- **WORK ORDER**
Nothing belongs in the answer except the lines of the material that include "agent".

########################################

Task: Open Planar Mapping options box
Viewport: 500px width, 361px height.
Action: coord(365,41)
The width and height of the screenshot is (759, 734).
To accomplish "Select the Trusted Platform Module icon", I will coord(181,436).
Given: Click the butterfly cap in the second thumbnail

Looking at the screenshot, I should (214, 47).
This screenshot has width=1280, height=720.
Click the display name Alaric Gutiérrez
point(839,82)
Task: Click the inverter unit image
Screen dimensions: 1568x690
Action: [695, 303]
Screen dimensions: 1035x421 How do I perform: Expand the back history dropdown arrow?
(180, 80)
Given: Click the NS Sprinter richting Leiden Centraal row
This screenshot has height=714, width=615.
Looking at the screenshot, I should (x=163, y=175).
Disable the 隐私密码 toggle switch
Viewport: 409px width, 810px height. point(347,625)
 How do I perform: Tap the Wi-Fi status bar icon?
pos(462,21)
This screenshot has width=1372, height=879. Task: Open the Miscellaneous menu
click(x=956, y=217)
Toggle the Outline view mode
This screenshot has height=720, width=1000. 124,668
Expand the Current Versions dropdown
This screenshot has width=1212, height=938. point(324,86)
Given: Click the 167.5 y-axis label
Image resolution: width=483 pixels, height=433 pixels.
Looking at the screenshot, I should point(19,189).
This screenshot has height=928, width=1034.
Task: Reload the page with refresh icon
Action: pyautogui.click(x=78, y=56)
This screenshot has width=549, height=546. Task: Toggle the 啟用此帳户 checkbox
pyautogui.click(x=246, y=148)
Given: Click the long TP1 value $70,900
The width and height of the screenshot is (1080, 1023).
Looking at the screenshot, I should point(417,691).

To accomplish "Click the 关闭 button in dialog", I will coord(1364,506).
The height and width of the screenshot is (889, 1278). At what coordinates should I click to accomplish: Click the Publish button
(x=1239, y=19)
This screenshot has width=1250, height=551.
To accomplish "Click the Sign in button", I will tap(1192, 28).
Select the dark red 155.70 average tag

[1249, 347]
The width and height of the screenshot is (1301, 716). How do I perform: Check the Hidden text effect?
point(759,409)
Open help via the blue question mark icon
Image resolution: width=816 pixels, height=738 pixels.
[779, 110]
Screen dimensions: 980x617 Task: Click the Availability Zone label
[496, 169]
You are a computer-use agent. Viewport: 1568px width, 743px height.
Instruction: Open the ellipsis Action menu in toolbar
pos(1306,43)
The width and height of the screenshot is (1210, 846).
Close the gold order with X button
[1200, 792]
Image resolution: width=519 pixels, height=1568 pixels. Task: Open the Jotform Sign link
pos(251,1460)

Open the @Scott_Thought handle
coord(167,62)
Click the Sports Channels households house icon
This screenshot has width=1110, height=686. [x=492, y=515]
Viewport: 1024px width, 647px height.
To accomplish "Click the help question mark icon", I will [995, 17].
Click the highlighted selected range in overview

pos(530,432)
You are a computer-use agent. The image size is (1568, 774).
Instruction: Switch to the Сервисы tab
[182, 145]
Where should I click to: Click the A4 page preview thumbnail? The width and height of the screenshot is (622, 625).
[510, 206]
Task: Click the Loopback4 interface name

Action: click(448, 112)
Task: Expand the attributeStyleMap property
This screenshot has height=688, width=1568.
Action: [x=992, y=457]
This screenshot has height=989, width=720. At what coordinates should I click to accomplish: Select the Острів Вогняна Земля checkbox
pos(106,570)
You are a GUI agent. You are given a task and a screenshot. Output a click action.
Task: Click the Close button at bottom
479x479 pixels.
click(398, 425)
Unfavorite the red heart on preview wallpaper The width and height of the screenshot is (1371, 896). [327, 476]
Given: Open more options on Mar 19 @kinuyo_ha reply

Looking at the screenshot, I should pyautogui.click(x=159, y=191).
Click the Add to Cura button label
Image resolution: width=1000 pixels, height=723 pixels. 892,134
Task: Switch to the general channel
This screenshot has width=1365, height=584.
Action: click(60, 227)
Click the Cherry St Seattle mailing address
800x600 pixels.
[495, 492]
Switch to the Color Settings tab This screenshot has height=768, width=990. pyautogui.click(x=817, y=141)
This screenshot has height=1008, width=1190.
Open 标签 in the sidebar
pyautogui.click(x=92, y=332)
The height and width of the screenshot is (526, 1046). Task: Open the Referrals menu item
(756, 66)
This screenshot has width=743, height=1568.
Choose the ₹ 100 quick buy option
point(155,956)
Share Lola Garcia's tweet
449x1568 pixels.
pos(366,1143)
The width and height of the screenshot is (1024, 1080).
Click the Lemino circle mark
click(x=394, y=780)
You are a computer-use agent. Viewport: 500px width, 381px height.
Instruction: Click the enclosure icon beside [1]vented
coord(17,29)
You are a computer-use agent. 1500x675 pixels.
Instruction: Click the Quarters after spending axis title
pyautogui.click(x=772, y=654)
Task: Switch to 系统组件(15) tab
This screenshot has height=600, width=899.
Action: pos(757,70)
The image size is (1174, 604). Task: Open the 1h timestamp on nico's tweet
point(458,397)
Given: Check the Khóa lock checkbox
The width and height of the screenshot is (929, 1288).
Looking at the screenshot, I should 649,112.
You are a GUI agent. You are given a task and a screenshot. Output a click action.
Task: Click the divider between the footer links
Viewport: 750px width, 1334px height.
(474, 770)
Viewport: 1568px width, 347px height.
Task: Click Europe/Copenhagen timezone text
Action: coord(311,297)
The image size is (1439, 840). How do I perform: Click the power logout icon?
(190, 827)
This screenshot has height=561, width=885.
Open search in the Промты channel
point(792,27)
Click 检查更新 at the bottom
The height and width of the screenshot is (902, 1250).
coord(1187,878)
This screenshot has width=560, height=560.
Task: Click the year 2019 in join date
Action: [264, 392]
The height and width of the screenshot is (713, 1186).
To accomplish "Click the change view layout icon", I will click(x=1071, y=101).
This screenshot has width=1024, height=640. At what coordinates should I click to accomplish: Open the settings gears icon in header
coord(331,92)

########################################

- **TASK SOLUTION**
You are a computer-use agent. Viewport: 1568px width, 743px height.
You are a computer-use agent. The image size is (1568, 774).
You are a GUI agent. You are given a task and a screenshot. Output a click action.
You are a computer-use agent. Viewport: 500px width, 381px height.
You are a computer-use agent. 1500x675 pixels.
You are a GUI agent. You are given a task and a screenshot. Output a click action.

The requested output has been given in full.